_Text section_

┄┄┄┄┄┄┄┄┄┄┄┄┄┄┄┄┄┄┄┄

Launching a spectacular odyssey through the worlds of Arthur C. Clarke's imagination as realized by director Peter Hyams - and you're invited.
By LEE GOLDBERG
By itself, there's nothing interesting about the two-story, yellow plywood ball which occupies a blue-draped corner of MGM's cavernous stage 30. But if you squint, and use a little imagination, the sunlit soundstage suddenly becomes deep space. You are floating beside the sulphur-stained, derelict Discovery as the spacecraft performs its carousel spin in front of an ominous black shape set against the stars like a tombstone.
This is just a part of novelist Arthur C. Clarke's captivating vision, a story which began more than 15 years ago with director Stanley Kubrick's 2001: A Space Odyssey and now continues in 2010, a cinematic sequel based on Clarke's bestselling follow-up. Director Peter (Outland) Hyams (STARLOG #85) adapted Clarke's novel and, now armed with a $25 million bankroll, he has assembled an international crew of actors, artisans and technicians to capture the long-awaited saga on film.
Hyams, in attempting to follow 2001, has assumed a seemingly impossible task. 2001 was a landmark motion picture, a science fiction filmmaking experience as no one had ever seen it before. Clarke and Kubrick created a sweeping, philosophical movie which traced mankind from its infancy to its first contact with life from another world. Utilizing state-of-the-art special effects and a classical music score, 2001 had a depth and intensity far beyond the cartoonish cinematic science fiction which had dominated the movie screens for decades.
But the technological wizardry that made 2001 unique is commonplace in films today. The streamlined, sterilized look of Kubrick's spacecraft has also been eclipsed by the familiar sight of NASA vehicles during the Apollo landings and the space shuttle flights. And the use of Richard Strauss' "Zarathustra" theme to characterize the majesty of space is itself now a cliché. All Hyams has left to work with from 2001 is the story and the questions it left unanswered.
"I don't think it's possible to repeat 2001. The first time is the first time. When I saw 2001, it blew my mind just like it did everyone else's," recalls 2010 star Roy (Blue Thunder) Scheider. "But the choice Kubrick made to make it particularly dull, deliberately dull, in that very modern situation, was a wonderful conceit which can only work once when you see the film for the first time. After that, the characters just become very, very dull. Peter was right to avoid that idea. You can't pull the same stunt twice."

┄┄┄┄┄┄┄┄┄┄┄┄┄┄┄┄┄┄┄┄

_Provided material_
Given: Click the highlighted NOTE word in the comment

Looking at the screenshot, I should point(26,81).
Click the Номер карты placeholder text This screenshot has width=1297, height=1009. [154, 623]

┄┄┄┄┄┄┄┄┄┄┄┄┄┄┄┄┄┄┄┄

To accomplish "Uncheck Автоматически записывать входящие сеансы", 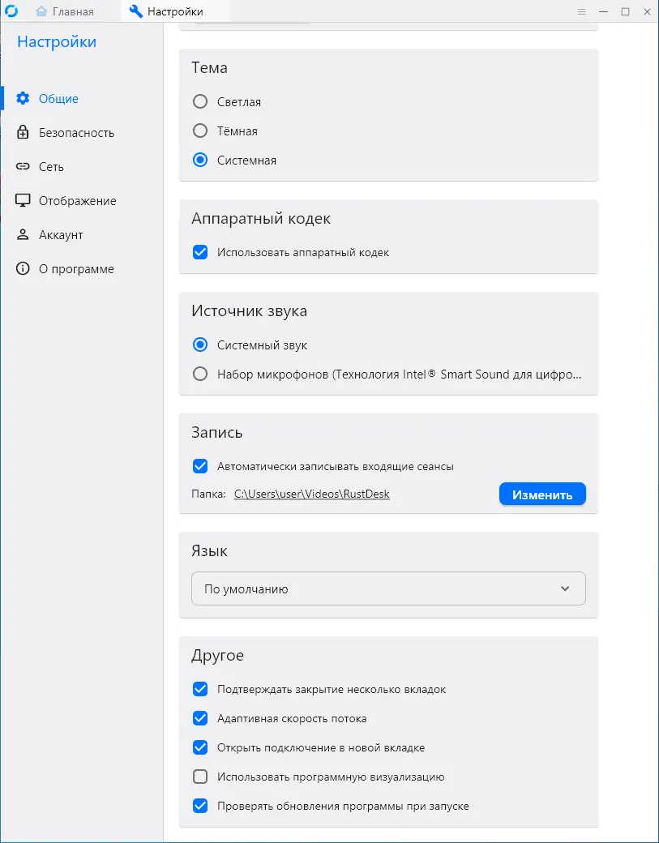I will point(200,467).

┄┄┄┄┄┄┄┄┄┄┄┄┄┄┄┄┄┄┄┄

_What this task involves_
In the article about filming 2010, how large a bankroll does Peter Hyams have for the production?

_Result of the task_
$25 million.